▶ _What is needed_: Search the entries below for the string "Page" and give the number of lines that hold it, nothing else.

Segment Start: Extracted records

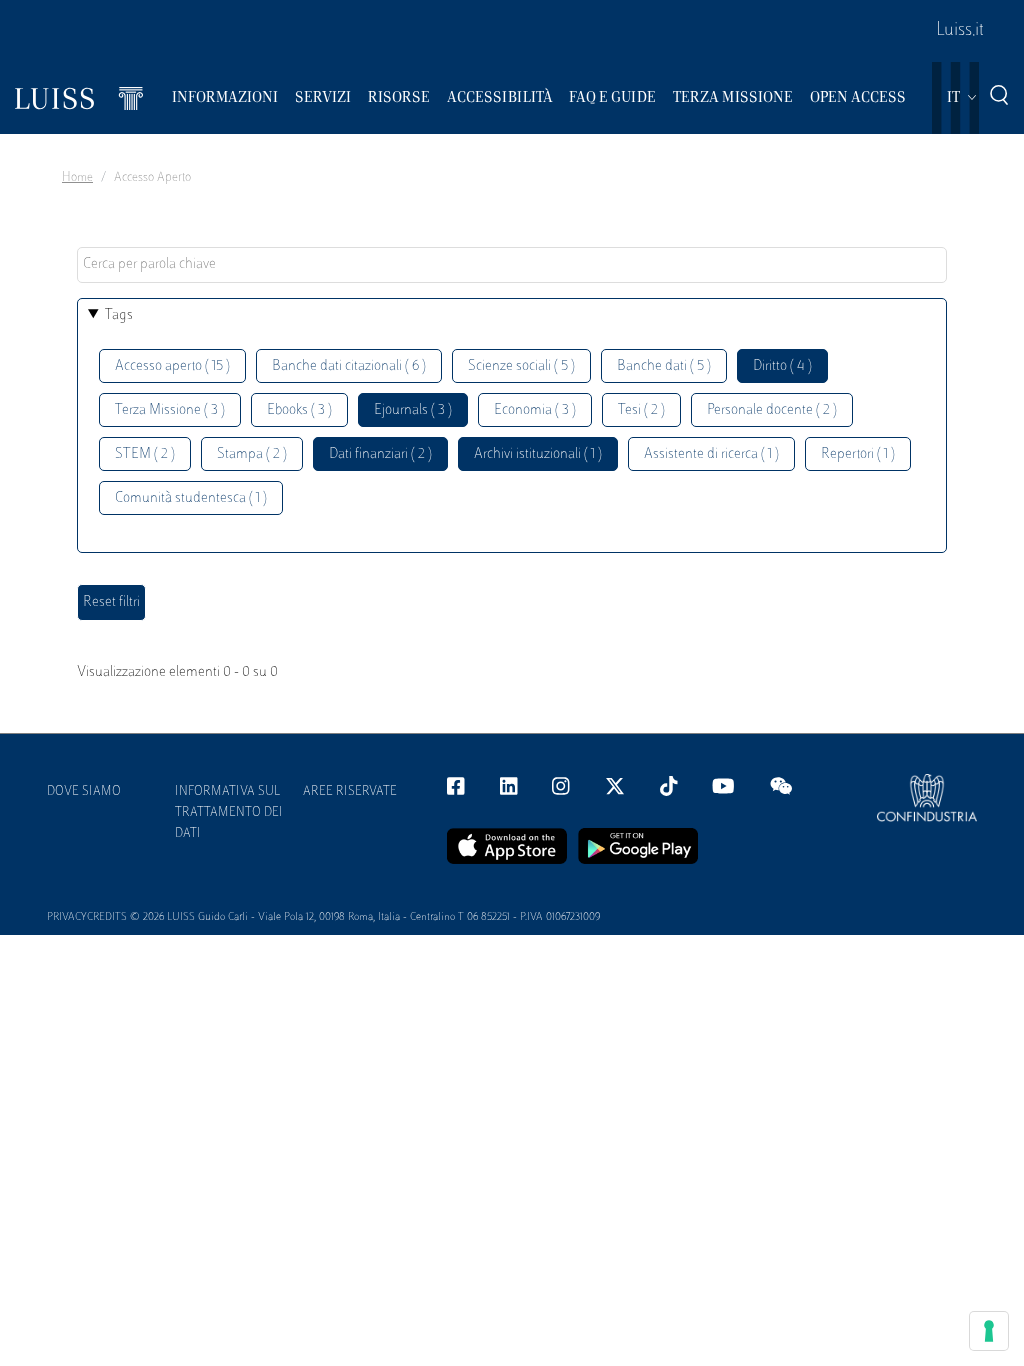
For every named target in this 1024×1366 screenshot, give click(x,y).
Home (77, 178)
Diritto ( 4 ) (782, 366)
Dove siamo (84, 792)
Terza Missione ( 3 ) (170, 410)
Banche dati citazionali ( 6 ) (349, 366)
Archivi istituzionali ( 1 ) (538, 454)
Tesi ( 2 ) (641, 410)
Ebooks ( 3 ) (299, 410)
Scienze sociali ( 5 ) (521, 366)
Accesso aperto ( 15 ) (172, 366)
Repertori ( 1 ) (858, 454)
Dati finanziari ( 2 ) (380, 454)
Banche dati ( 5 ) (664, 366)
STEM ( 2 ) (145, 454)
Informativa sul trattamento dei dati (229, 813)
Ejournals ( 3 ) (413, 410)
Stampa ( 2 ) (252, 454)
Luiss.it (960, 31)
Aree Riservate (350, 792)
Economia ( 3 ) (535, 410)
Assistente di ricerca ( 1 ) (711, 454)
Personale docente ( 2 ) (772, 410)
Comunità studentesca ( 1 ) (191, 498)
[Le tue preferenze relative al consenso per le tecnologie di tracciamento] (989, 1331)
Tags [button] (119, 315)
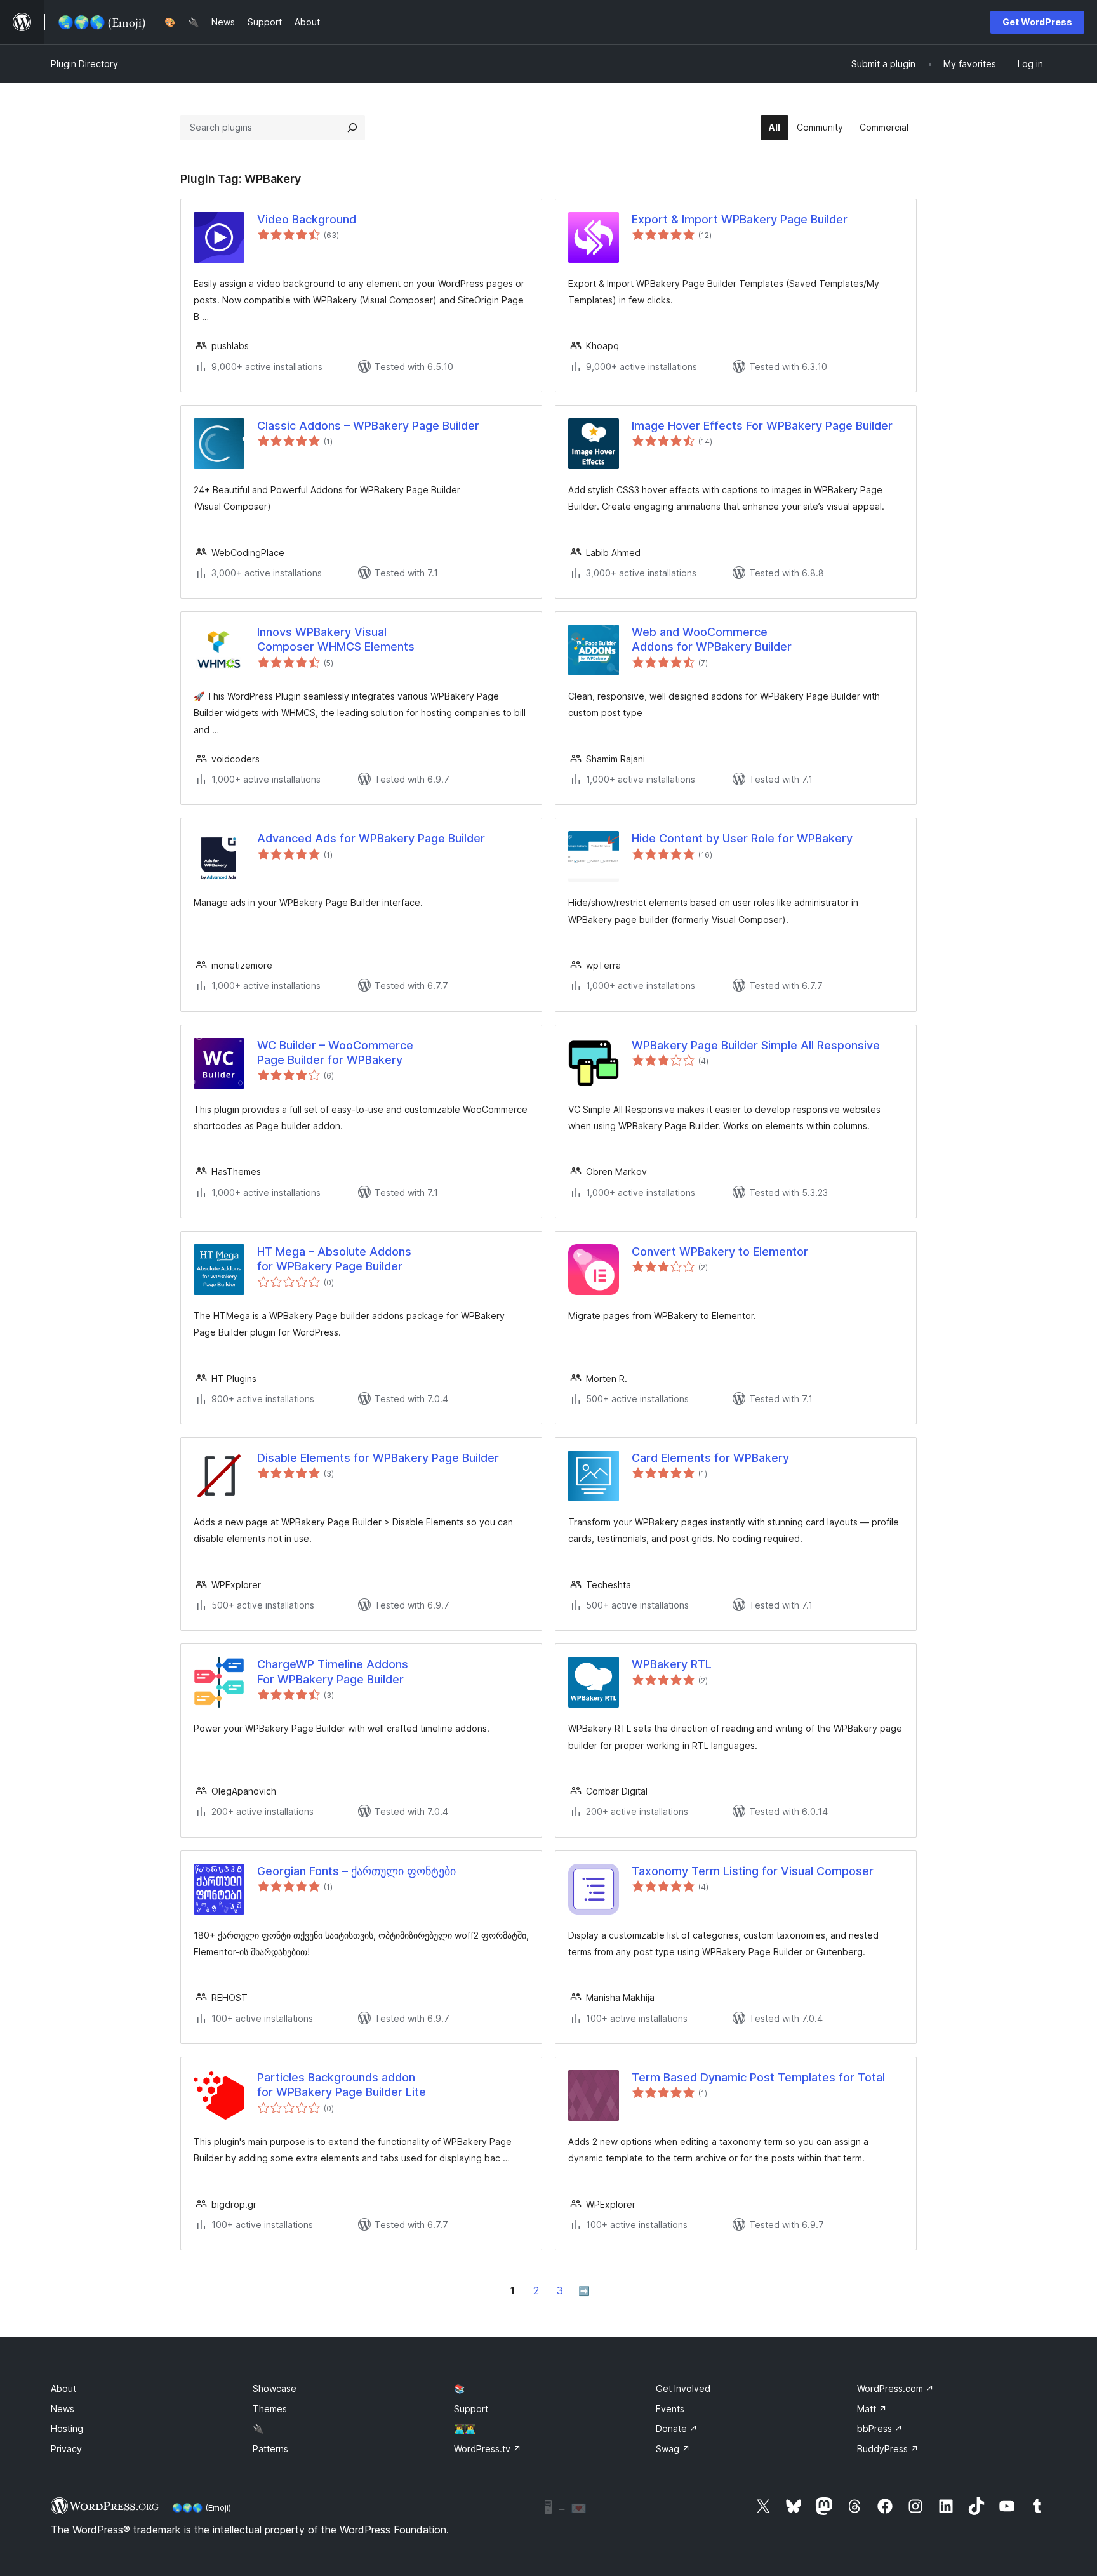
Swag (673, 2448)
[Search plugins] (352, 127)
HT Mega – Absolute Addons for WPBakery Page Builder (334, 1259)
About (63, 2388)
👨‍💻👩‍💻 (464, 2428)
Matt (872, 2408)
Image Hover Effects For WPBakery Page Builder (762, 425)
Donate (677, 2428)
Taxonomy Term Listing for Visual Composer (753, 1871)
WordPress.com (895, 2388)
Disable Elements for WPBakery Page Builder (378, 1457)
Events (670, 2408)
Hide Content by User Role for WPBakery (742, 838)
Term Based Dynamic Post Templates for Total (758, 2077)
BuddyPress (888, 2448)
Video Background (306, 219)
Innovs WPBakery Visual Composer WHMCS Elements (336, 639)
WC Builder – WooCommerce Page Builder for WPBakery (335, 1052)
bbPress (880, 2428)
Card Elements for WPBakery (710, 1457)
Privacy (66, 2448)
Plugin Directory (84, 63)
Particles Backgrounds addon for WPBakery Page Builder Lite (341, 2085)
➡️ (584, 2290)
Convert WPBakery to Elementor (720, 1251)
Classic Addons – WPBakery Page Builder (368, 425)
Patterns (270, 2448)
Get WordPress (1037, 22)
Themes (270, 2408)
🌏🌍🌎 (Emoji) (201, 2507)
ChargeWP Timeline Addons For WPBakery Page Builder (332, 1671)
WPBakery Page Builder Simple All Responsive (756, 1045)
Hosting (67, 2428)
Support (471, 2408)
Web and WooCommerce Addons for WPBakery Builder (712, 639)
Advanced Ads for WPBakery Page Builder (371, 838)
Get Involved (683, 2388)
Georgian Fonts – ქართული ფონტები (356, 1871)
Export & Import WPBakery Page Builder (740, 219)
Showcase (274, 2388)
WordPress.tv (487, 2448)
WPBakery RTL (672, 1664)
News (62, 2408)
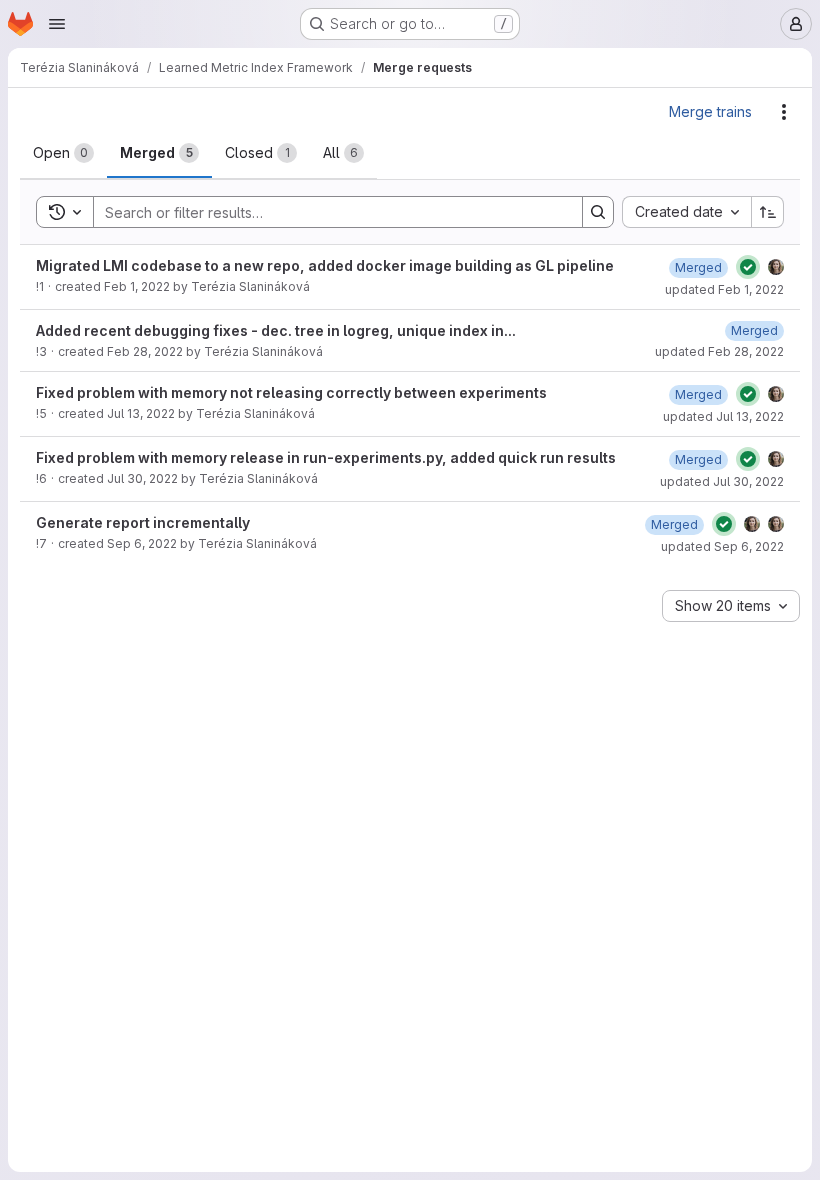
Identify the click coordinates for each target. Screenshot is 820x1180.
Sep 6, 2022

Segment End: Extracted records

▶ _Answer to this exercise_: 10